Stored items:
● ● ● ● ● ● ●
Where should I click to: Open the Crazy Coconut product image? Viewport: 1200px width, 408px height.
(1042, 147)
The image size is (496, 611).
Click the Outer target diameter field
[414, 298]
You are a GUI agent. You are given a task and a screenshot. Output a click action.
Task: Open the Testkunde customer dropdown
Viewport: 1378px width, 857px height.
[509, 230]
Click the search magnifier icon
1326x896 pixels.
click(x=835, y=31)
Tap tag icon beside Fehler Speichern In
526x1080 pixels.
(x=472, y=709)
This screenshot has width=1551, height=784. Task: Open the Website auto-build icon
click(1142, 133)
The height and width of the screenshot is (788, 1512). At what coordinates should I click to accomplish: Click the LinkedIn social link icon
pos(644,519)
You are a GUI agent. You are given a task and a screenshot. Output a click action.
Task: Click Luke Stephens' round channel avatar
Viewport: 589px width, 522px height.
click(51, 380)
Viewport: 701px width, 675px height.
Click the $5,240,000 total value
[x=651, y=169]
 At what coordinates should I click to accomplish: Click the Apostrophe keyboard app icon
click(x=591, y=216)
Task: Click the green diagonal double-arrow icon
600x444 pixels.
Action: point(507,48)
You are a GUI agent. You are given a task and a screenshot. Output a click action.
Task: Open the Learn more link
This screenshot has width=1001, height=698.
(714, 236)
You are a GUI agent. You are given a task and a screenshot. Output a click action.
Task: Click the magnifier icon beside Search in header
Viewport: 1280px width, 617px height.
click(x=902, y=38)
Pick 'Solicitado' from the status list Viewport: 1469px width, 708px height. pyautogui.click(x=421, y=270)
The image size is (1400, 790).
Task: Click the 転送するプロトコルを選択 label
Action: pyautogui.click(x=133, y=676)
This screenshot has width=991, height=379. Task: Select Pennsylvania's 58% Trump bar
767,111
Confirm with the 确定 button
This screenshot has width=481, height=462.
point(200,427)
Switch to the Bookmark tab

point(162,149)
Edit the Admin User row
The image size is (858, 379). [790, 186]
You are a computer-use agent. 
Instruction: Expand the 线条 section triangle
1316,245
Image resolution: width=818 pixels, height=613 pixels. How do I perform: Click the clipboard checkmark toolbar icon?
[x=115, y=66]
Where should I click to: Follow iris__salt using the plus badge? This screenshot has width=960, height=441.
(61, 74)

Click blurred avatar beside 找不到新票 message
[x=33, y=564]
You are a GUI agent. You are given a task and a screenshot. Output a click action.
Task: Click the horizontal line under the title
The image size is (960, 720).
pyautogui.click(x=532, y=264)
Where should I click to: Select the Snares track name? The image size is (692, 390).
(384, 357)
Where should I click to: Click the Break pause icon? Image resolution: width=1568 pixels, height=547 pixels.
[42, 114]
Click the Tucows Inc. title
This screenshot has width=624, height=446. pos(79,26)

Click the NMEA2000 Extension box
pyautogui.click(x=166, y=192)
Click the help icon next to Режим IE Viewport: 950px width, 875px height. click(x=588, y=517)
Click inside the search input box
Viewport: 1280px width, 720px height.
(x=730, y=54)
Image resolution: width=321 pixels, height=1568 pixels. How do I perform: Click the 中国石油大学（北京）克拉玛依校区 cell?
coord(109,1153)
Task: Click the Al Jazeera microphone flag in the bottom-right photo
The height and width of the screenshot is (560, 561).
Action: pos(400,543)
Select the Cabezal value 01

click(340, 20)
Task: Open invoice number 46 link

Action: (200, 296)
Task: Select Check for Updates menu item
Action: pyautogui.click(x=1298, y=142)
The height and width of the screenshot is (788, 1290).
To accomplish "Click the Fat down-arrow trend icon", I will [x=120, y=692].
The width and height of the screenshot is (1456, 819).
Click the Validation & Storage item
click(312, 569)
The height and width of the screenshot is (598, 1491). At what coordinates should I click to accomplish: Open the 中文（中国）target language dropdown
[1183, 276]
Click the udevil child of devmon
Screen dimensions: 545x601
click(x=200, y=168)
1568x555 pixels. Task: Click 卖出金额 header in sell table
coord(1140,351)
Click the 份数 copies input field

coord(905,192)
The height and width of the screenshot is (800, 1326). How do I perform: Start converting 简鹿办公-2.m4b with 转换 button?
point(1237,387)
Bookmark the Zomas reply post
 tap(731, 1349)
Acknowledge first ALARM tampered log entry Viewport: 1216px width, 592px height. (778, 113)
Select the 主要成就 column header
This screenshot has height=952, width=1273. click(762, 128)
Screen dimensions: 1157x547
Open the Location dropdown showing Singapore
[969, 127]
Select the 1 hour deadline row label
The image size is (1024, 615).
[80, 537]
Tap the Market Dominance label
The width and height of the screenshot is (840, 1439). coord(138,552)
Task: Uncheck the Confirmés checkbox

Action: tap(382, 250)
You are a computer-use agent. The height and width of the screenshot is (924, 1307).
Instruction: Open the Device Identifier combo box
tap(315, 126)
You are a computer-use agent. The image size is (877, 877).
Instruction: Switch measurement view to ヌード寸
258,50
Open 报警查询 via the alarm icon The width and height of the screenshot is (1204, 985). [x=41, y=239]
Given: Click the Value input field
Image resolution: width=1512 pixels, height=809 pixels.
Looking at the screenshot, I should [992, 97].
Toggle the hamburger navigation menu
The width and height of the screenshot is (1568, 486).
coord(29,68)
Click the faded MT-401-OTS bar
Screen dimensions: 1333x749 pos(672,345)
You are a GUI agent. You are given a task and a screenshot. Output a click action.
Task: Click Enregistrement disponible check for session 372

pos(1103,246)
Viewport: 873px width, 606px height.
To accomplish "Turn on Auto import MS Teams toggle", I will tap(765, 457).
● ● ● ● ● ● ●
(PROBLEM STATEMENT): Output, exactly and with no other text, the line that contains "Given: Click the Value input field" and all lines from there to the end of the records.

(REPLY TO THE TASK):
Given: Click the Value input field
Image resolution: width=1512 pixels, height=809 pixels.
Looking at the screenshot, I should [992, 97].
Toggle the hamburger navigation menu
The width and height of the screenshot is (1568, 486).
coord(29,68)
Click the faded MT-401-OTS bar
Screen dimensions: 1333x749 pos(672,345)
You are a GUI agent. You are given a task and a screenshot. Output a click action.
Task: Click Enregistrement disponible check for session 372

pos(1103,246)
Viewport: 873px width, 606px height.
To accomplish "Turn on Auto import MS Teams toggle", I will tap(765, 457).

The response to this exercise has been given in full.